AIM -
Pick up the NAPTOSA statement on the Basic Education budget vote, given below, and continue it from its last sentence.

PROVIDED TEXT -

▬▬▬

The President of NAPTOSA, Mr Ntantala, welcomed the Department of Basic Education (DBE) vote speech for the 2017/18. He applauded government’s effort in prioritising education by increasing its budget allocation by 5.1%. The identified key programmes that the department aimed to prioritise for the 2017 Medium Term Expenditure Framework (MTEF), in particular, the allocation aimed for Mathematics, Science and Technology, Funza Lusaka and for the National Student Financial Aid Scheme (NSFAS) programmes was appreciated, said Mr Ntantala.
NAPTOSA commend the minister for raising issues of safety and security in and around schools. Whilst NAPTOSA acknowledges the importance of speaking against gender-based violence on media platforms by the minister, without appropriate funding and implementation of programmes specifically earmarked at addressing the current scourge of criminality, and School-Related Gender-Based Violence (SRGBV), the safety of learners, especially young women and girls and teachers will continue to torment our communities ,said Mr Ntantala. The failure of the police to protect the learners and teachers travelling to and from schools was alarming, he added.
The DBE should seriously view fifty days of absenteeism from schools by girls due to lack of sanitary pads as a matter of serious concern. South Africa will once again fail to achieve its target as stipulated in the global education agenda, Education 2030, said Mr Ntantala.
NAPTOSA urges the DBE and the department of transport to expedite its plans to implement the learner transport system. The lives of many children that have been lost on our roads on the way school, which is perpetuated by the usage of inappropriate transport facilities borders on criminality and social injustice on the part of the government, said Mr Ntantala.
NAPTOSA acknowledges the DBE endeavour to and the minimal achievement of the department in ensuring valid and credible marking processes of the National Curriculum Statement (NCS). The recruitment of markers needs to be closely monitored. NAPTOSA does not support the inclusion subject advisors as markers, said Mr Ntantala.


NAPTOSA recognises that the DBE is pursuing the introduction and implementation of the Annual National Assessment (ANA) under the guise of the “National Integrated Assessment Framework “(NIAF). The NIAF is clearly undermining the current consultative process that the DBE is engaging in with the unions, said Mr Ntantala. NAPTOSA will not stand by and watch learners be subjected to the onerous systemic testing and the unnecessary overloading of the curriculum, he added.

▬▬▬

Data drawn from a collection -
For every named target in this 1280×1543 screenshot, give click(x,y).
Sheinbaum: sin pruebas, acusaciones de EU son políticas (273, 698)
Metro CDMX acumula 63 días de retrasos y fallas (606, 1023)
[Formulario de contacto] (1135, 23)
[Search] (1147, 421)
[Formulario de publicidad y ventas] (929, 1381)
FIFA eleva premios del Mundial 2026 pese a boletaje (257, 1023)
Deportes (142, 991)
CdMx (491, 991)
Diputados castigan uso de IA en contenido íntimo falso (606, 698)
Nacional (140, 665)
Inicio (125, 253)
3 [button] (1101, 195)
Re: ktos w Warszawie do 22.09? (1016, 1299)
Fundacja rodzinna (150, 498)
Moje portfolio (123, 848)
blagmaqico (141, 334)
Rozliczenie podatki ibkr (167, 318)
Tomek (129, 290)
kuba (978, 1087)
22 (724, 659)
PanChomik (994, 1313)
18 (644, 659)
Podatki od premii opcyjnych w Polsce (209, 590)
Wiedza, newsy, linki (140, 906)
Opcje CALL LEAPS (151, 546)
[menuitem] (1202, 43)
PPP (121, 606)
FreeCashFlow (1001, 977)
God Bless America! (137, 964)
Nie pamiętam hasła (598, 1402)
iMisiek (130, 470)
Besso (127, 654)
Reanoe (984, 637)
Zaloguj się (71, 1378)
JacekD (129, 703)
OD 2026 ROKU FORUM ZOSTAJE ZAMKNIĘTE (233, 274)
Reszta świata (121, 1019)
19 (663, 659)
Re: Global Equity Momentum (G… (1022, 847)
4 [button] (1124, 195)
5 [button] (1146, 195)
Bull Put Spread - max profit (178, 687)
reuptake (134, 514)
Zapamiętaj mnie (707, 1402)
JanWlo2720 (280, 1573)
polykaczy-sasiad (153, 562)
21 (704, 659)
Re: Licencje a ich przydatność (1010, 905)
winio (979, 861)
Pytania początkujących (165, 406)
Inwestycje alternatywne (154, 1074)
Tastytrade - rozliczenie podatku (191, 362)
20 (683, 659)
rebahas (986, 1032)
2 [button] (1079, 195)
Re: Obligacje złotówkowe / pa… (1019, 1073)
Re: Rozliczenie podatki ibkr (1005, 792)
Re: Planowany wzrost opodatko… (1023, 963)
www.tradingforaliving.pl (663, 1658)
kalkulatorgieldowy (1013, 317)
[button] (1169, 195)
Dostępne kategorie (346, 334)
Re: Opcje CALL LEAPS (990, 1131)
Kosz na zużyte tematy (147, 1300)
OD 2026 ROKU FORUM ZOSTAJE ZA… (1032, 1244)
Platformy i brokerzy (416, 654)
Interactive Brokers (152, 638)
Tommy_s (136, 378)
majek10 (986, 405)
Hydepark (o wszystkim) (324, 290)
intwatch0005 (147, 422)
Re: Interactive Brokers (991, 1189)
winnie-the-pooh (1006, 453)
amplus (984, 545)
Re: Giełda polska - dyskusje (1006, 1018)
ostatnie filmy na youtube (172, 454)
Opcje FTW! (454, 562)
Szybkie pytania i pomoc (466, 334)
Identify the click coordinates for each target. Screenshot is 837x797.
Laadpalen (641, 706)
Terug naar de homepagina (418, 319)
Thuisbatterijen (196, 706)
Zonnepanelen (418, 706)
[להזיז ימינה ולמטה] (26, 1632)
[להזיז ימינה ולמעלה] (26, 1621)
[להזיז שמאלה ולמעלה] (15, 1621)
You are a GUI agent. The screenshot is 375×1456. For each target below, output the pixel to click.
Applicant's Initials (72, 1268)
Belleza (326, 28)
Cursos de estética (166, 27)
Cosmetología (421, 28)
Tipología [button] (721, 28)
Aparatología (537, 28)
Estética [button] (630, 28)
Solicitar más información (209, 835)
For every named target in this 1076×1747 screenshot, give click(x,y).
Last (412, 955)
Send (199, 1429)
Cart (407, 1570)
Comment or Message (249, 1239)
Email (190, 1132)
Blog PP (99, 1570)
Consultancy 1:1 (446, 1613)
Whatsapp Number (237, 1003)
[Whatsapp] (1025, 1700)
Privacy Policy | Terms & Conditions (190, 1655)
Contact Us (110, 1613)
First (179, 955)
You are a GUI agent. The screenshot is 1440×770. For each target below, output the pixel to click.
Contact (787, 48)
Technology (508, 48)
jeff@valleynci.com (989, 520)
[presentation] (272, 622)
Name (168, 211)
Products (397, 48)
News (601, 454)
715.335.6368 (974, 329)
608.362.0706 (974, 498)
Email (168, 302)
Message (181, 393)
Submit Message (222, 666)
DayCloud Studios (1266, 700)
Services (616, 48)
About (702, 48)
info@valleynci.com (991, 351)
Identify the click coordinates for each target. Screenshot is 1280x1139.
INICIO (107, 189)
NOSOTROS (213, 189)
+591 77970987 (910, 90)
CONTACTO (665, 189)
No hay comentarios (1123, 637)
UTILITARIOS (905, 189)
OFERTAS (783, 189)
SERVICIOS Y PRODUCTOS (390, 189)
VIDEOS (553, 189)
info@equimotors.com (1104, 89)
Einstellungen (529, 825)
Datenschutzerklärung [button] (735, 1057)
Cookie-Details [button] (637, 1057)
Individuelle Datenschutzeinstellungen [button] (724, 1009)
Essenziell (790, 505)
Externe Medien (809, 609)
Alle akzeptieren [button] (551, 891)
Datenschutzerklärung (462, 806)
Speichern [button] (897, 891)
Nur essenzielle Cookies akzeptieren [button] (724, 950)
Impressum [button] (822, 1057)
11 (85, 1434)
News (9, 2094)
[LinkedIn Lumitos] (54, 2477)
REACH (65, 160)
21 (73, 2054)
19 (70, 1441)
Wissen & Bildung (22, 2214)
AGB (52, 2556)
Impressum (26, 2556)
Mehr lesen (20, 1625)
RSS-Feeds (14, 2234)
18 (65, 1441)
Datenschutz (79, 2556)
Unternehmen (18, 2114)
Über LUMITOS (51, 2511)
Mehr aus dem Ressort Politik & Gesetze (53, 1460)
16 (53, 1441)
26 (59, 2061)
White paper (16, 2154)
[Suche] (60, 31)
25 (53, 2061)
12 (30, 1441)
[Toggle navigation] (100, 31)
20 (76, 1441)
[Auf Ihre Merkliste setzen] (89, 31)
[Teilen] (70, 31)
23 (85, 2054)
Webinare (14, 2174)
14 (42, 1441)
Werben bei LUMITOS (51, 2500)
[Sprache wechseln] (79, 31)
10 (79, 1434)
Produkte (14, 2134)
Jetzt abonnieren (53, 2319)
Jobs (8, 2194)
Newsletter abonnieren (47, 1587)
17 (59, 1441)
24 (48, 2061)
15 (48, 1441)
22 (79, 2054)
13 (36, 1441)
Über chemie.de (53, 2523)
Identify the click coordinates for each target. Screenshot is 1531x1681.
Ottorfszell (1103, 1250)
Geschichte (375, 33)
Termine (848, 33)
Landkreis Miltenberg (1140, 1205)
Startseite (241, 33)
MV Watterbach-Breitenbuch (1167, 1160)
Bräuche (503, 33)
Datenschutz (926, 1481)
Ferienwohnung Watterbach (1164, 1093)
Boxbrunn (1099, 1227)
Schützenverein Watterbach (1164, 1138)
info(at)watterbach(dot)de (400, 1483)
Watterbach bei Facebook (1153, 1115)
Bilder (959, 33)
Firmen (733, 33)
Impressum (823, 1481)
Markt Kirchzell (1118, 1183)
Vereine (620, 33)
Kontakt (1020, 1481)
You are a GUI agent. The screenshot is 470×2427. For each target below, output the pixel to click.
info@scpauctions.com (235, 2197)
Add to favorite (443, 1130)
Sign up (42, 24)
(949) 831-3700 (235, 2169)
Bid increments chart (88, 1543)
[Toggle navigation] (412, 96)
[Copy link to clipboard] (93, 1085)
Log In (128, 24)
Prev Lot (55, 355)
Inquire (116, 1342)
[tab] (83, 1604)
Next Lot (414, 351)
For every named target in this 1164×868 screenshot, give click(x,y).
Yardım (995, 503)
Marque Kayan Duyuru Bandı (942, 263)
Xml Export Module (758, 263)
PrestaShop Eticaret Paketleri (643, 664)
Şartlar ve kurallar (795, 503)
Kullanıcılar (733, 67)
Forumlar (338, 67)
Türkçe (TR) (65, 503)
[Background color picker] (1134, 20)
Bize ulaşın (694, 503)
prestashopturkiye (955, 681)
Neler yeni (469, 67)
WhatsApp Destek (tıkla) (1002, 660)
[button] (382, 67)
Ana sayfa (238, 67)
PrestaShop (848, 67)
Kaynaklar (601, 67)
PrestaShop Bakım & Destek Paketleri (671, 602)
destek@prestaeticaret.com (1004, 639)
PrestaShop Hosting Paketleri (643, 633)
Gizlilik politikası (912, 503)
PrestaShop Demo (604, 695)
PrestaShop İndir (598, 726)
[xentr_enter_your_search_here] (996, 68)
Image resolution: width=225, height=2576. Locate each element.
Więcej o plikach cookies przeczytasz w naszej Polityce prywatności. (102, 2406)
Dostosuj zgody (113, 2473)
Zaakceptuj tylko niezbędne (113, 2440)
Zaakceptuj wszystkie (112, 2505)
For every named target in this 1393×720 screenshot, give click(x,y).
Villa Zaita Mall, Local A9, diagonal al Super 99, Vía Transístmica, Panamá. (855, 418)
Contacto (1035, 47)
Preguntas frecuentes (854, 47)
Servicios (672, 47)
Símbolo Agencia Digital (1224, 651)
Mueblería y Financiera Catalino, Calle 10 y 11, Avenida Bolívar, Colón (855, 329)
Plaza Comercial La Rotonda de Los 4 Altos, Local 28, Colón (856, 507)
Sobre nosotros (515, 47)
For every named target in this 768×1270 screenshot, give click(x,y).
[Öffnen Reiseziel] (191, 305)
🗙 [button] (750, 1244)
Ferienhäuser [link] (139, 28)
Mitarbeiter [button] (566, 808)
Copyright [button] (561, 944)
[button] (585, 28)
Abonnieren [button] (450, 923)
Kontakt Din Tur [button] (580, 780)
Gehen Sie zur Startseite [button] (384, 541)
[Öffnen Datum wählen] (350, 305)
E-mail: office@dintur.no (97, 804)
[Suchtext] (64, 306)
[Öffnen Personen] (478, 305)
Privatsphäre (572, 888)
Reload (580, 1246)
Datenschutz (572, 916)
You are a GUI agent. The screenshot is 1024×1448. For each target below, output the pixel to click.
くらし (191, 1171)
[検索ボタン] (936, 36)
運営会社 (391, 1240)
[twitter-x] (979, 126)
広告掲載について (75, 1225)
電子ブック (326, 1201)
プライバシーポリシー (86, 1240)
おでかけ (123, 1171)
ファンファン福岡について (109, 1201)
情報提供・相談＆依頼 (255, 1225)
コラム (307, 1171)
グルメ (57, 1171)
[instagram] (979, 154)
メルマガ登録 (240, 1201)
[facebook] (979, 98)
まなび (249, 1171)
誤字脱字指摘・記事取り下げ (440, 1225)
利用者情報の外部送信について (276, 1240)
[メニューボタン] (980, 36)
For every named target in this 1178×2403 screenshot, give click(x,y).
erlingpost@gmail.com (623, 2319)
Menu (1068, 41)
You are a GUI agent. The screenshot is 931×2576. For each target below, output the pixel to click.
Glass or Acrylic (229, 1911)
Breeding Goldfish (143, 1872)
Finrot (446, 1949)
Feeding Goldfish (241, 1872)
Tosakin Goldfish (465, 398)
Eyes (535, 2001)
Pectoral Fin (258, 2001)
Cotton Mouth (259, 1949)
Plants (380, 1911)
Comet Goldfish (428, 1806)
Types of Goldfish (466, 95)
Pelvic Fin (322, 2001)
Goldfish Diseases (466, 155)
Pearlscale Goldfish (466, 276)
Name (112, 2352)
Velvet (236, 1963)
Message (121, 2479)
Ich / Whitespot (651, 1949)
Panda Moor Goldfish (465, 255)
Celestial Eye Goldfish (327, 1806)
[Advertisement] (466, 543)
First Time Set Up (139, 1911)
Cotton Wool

▬▬▬

SOLVED PROBLEM -
Whilst NAPTOSA supports the department’s intention to ensure that the South African education system is benchmarked against international standards, this should not be done without taking into consideration the current challenges and disparities that persist in delivering the NSC, said Mr Ntantala. Furthermore, the department’s endeavour to meet the global education agenda, Education 2030, the African Agenda 2063, the NDP – Vision 2030, and the Action Plan 2019 to improve access, redress, equity, efficiency, inclusivity and quality of learning outcomes through the implementation of the Medium-Term Strategic Framework and the National Strategy for Leaner Attainment is cautiously supported, he added.
NAPTOSA welcomed DBE’s acknowledgement of the shortcomings of the implementation of the Introduction of African of African Languages (IIAL). Whist NAPTOSA supports the intention of the department to strengthen social cohesion. NAPTOSA once again cautions the department’s plan to implement the IIAL universally for the Grade 1 learners. The department should seriously consider how this will impact on the length school day and the ability of these young learners to cope with the already demanding curriculum for this age cohort, said Mr Ntantala. NAPTOSA support the department’s intention to ensure that appropriate interventions happen in the earlier Grades to limit the amount programmes that have been implemented thus far, to increase the number of matric passes rather than the quality of passes, added Mr Ntantala.
NAPTOSA support the Second Chance Matric support programme and the advocacy that the department is engaged in ensuring that learners who were previously marginalised by the demand of the NCS curriculum demands are included. NAPTOSA also welcomes the department effort in training technical subject specialists and subject advisors, said Mr Ntantala.
Mr Ntantala in his concluding remarks welcomed and endorsed the role played by the NECT in facilitating the professionalisation of teaching; promoting courageous and effective leadership; supporting the department in building its capacity to improve the quality of education. The NECT’s attempt has contributed to improving parental and community involvement and thus improving learner welfare. This has been NAPTOSA’s vision since its inception, he concluded.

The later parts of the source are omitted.